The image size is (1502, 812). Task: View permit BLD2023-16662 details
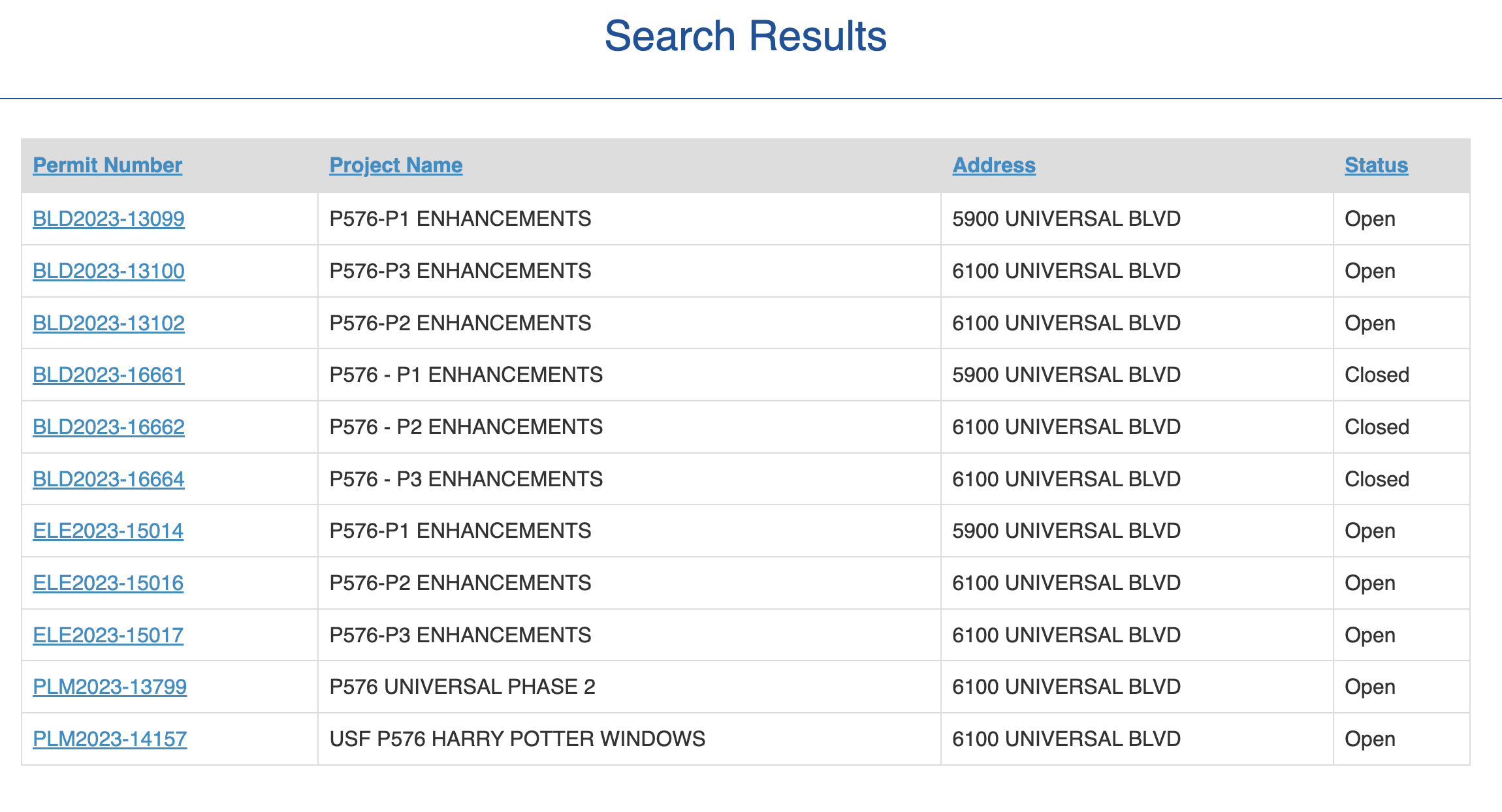(x=108, y=427)
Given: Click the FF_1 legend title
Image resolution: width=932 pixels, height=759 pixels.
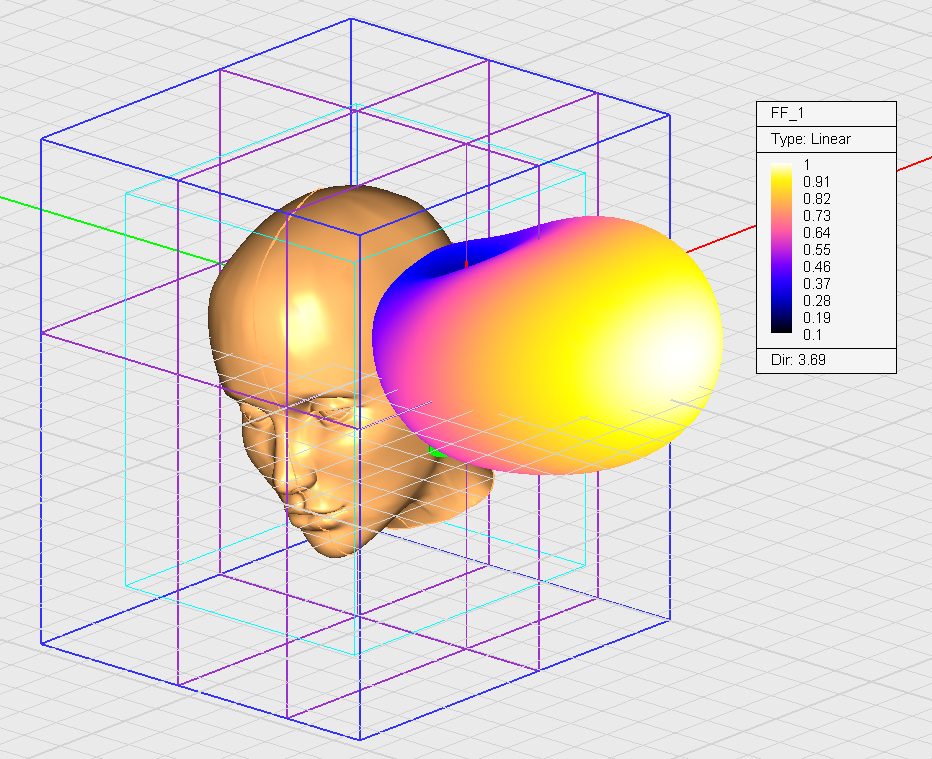Looking at the screenshot, I should [788, 113].
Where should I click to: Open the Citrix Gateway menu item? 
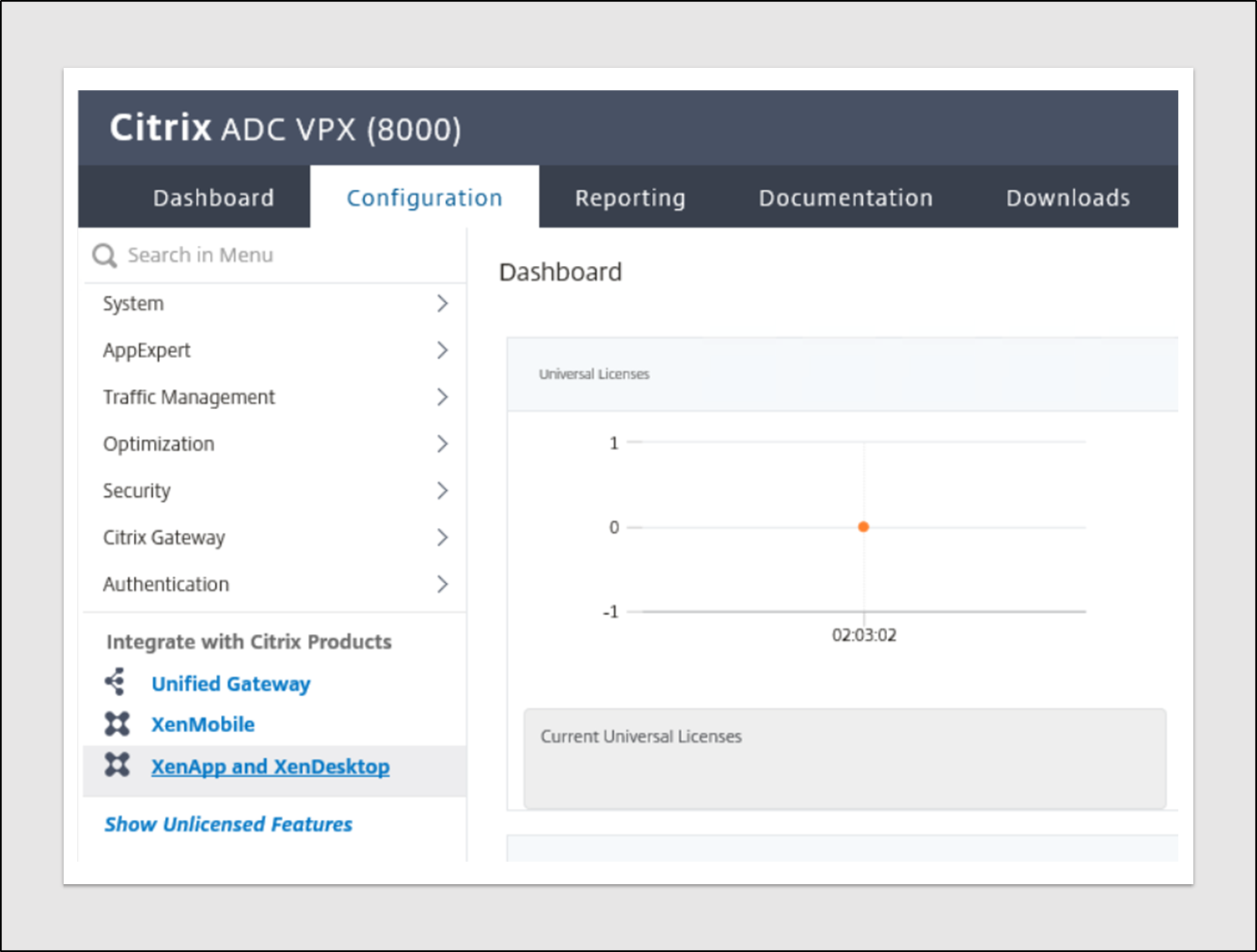164,538
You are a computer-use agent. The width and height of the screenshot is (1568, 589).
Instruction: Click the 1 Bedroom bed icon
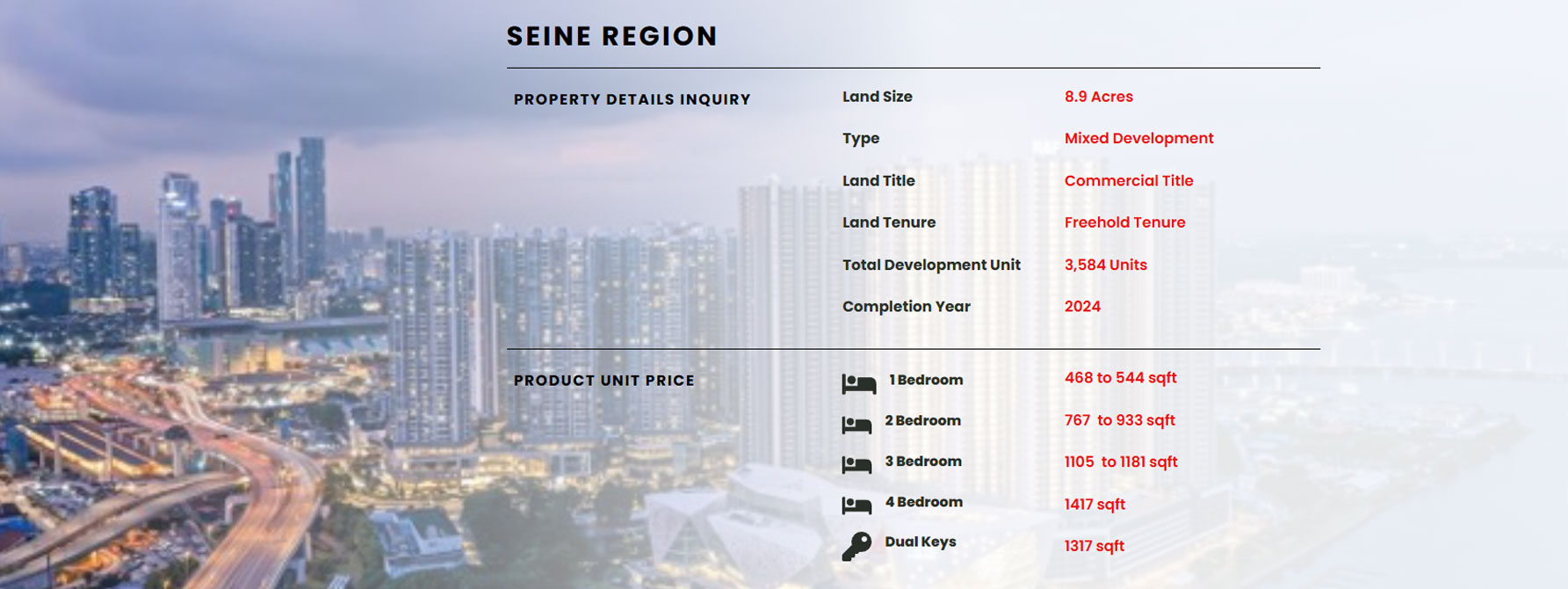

- - - - -

Task instructions: Retype each record exactly as it stands, but do not include the pictures.

Answer below:
The image size is (1502, 812). Task: View permit BLD2023-16662 details
(x=108, y=427)
Given: Click the FF_1 legend title
Image resolution: width=932 pixels, height=759 pixels.
Looking at the screenshot, I should [788, 113].
Where should I click to: Open the Citrix Gateway menu item? 
164,538
You are a computer-use agent. The width and height of the screenshot is (1568, 589).
Instruction: Click the 1 Bedroom bed icon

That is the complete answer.